The problem is that there is one autogen configuration that all developers modify. So if not done correctly a developer might wipe out the modifications done by another developer. There are a few approaches that are used nowadays:
- Some developers just copy their modifications over the existing files, whiping out previous modifications
- Some developers merge their modifications into the autogen configurations files
- Some developers merge their modifications and the modifications of sceneries often used together with their product into the autogen configuration files
Obviously one approach 2 is the right way! Approach 1 is bad because it just erases any modification done by other developers. Your scenery will work fine, but others will stop working. Approach 3 might sound like a nice service to the end user, but what happens if the other scenery you include the modifications from update their custom autogen configuration? In that case your product would still include the old one and in that case the order of install will determine the result the end user gets. That’s not good.
So I would say the only way developers should distribute their custom autogen configurations is to only distribute their own modifications (not the default MS configurations, not those of other developers). And developers should properly merge their configurations into the main configuration file.
But of course we will have the issue of developers who don’t play it nice and remove other developers modifications, how do we deal with that? It would be annoying that end users have to reinstall your scenery again just to restore the autogen configuration files.
So I would propose that we make a tool that mimics the behaviour the Microsoft should have added out of the box already. A tool that allows each scenery to have their own local autogen configuration files. Each developer will put his own modifications in a folder within his scenery and the tool will scan all these custom autogen configurations at startup of FS and merge them into one main autogen configuration file. And if this is done at each startup of the sim, developers who wipe out your configurations don’t do any hurt anymore.
I plan to try to create such a tool soon. But I would love to hear back from other developers if this sounds like a good approach. Do you have other use cases in mind that such a tool should cover? Or would you like to help me develop and test this tool? Just let me know!

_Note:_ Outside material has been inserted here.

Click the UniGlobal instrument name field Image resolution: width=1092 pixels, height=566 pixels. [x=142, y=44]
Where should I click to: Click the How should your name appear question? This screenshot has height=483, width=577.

Sounds like an excellent idea Arno, happy to help test it when it’s in development.. K
Ideally, autogen configurations would have been stored in a structure similar to scenery and textures, with local versions simply taking precedence over those down the tree. Since they didn’t seem to think we’d need this functionality, keeping local configurations that are merged at runtime is probably the best option.
Arno – spot on. ES had done something along these lines hadn’t they? I thought you had some conversations with them…
I’d follow any standard you come up with for my own products and also be very glad to help put it together and, in particular, test as required.
ian
Yes, I have been trying to debug their merge tool. Based on that work I came to the conclusion that the problem is not only the tool, but more how developers try to merge the data. Such a merge tool can newer known which data is newer, if both sets contain the same GUID, but with different content.
So that’s why I feel that we should go one step higher and make sure developers only distribute and merge their own stuff. And that can hopefully be made easier by having a tool that merges automatically at startup.
But just ideas at the moment…
Arno, I’ve been looking at trying to do customised extrusion bridges and similat issues obviously affect materials.spb and extrusions.spd (although to a leaser extent I think as fewer people try to mod these?)
Perhaps you could in future incorporate merge routines for these as well? I can imagine a plethora of easily sharable extrusion effects….
Cheers K
Sounds like a fantastic idea to me Arno. Like you said, I wish that Microsoft had included this functionality out of the box, but your proposal sounds like the next best option indeed :). You create the tool and set the standard, and developers will follow!
Something like that would be great for airports that install custom altitude changes or other changes that have to be placed in the global scenery folders. If the airport could just have it in the local scenery folder and a tool like this just moves the file to the right place when FSX start up.